You've been staring at barely legible script for too long.

She wasn't sure what bothered her more: that she felt nothing for this man her partner would swear she had been, no hint of kinship, no trace of recognition... or that something inside her, deeper down than she cared to reach, had wanted her to.

She didn't need to look up to know that Mulder had been standing behind her for some time now, watching her read. She set the journal aside and gathered her belongings about her before raising her face to him. He had the most curious expression on his own face... so soft, almost wondering, but the lines around his eyes had deepened, and she could tell he had been crying not long before.

"How long have you been here?" She didn't have to ask... but something was needed to break the silence. Mulder moved around the table, hand brushing briefly across her shoulders, sliding into the chair opposite her. He looked weary... down to the core, and Scully ran her eyes over him sympathetically.

"Long enough. You seemed pretty engrossed. I didn't want to disturb you."

"I was waiting for you." She dropped her eyes to the journal again, then pushed it across to him. "You might like it."

Mulder didn't open the journal. Instead, he stared at the cover, as Scully had... and she dropped her eyes as the silence welled up again.

"Find what you were looking for?" he asked softly.

Hoping. He needs to know... needs to hear me say that I believe...

And I can't. Oh, Mulder... I can't.

But I can't tell him that I don't, either.

"Sated my curiosity, at least." There was no sense in denying it. No sense in analyzing it, or speaking of it, either. Mulder had been through enough these past few days to do without her honesty. Let him think what he would... and let him be happy with that.

"You don't have to believe me, you know, Scully." Mulder's voice was even quieter now... sincere. "I just want you to know that."

"I know, Mulder." She scanned his face, eyes thanking him for that gift. She couldn't give him a reply... but she knew, somehow, that he would understand. Maybe when he'd managed to leave the field in the past... where it belonged, after all. The smile that met her, though, was a flicker of the old Mulder... the partner she'd come to know.

"The way I see it, we'll have all eternity to debate philosophies, and to figure out who's right." And he grinned, teasing her, rising and walking around the table, pausing for her to catch up. "Come on I've had enough of this town for one lifetime."
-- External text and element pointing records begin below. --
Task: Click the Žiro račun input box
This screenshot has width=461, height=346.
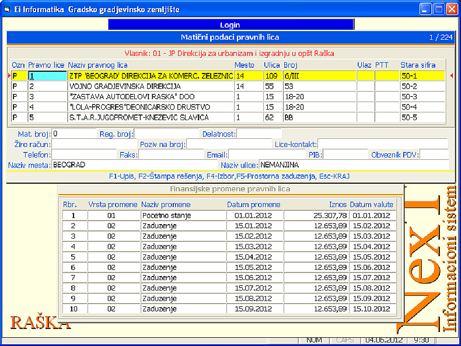Action: pos(94,144)
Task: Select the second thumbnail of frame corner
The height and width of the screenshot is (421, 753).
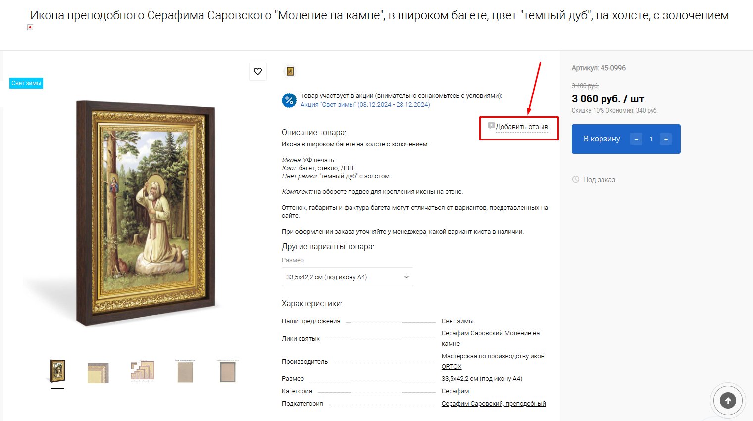Action: (99, 373)
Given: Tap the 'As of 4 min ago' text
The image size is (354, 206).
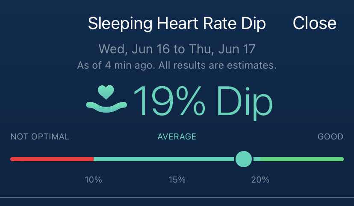Looking at the screenshot, I should pos(116,66).
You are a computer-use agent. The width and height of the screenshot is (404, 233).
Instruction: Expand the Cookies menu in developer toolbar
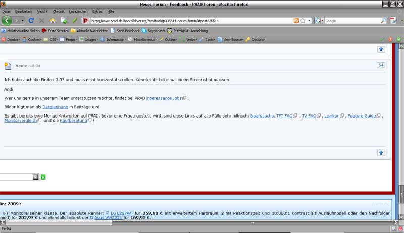pos(32,39)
Scully groaned...but something inside lightened at that double lure, and she quirked an eyebrow at him, rising, but not moving forward.

"Let me get this straight. What you're saying...is that not only am I stuck with you in this lifetime, and have been before... but I have to put up with you for time immemorial?" She put all her skeptical flatness into that tone intentionally... knowing that the glint in her eye would give her away. Mulder, facing her now, chuckled.
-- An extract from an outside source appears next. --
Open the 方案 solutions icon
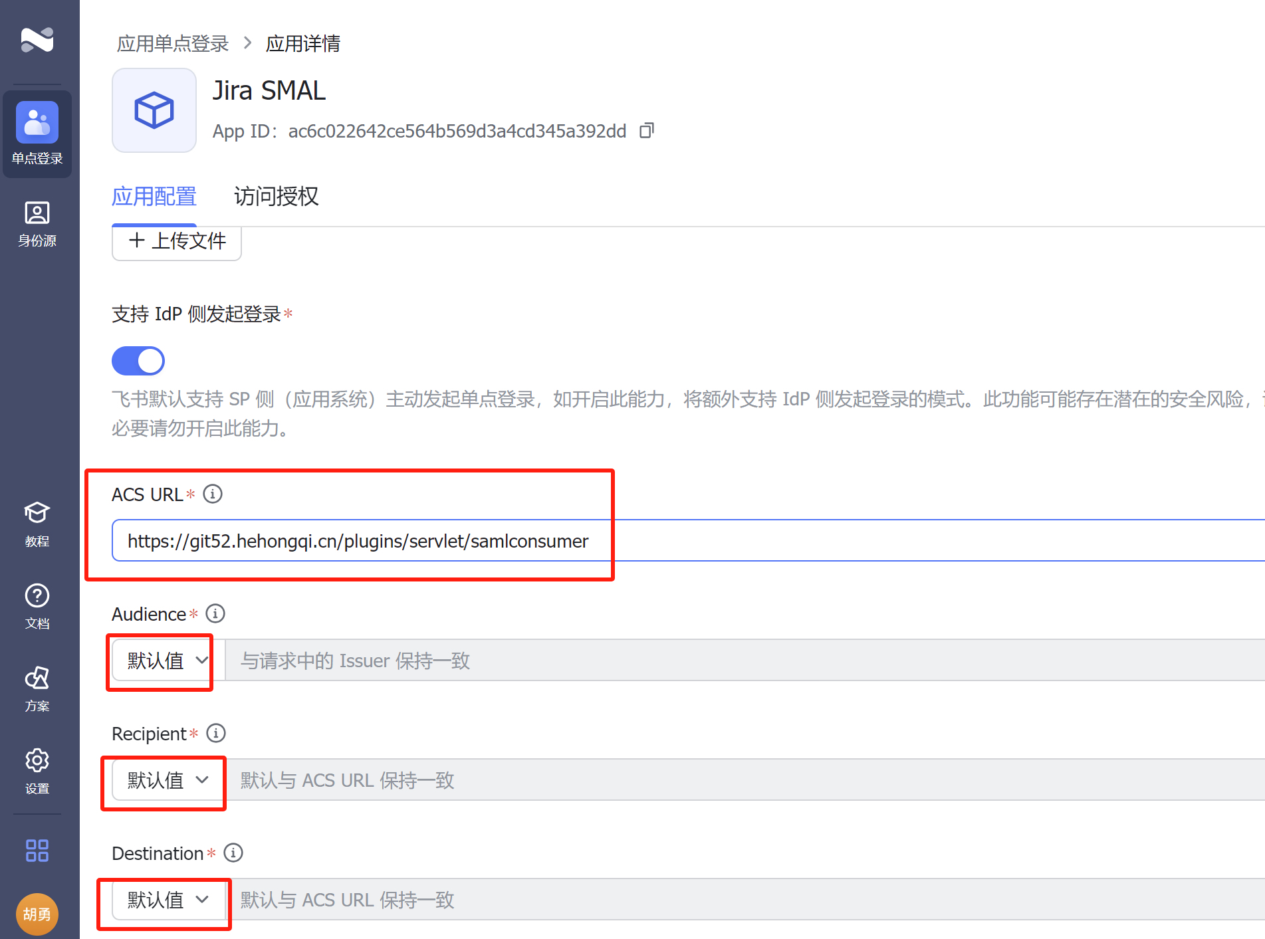The image size is (1265, 939). tap(37, 688)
"Life ain't fair, is it?" And his eyes went dark again, growing serious for the briefest moment. "I'm not complaining, Scully." He extended a hand to her.

She did not take his hand. Instead, she looped her arm though his, pulling close to his side, angling her face up at him.
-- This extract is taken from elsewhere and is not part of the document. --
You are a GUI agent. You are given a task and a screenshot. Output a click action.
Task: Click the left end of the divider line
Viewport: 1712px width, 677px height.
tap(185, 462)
"Good." She stepped forward now, leading him out of the dust-scented room. "Good... because tonight, you're buying me dinner. Someplace nice, for a change. The way I see it, Mulder... if you're right... you owe me that much."

"The way I see it..." Mulder countered, his voice full of quiet humor. "You still owe me a nickel." He winked down at her, as astonished feet faltered. He didn't give her time to reply. "Come on, Scully. I won't let you off... but I'll buy. This time."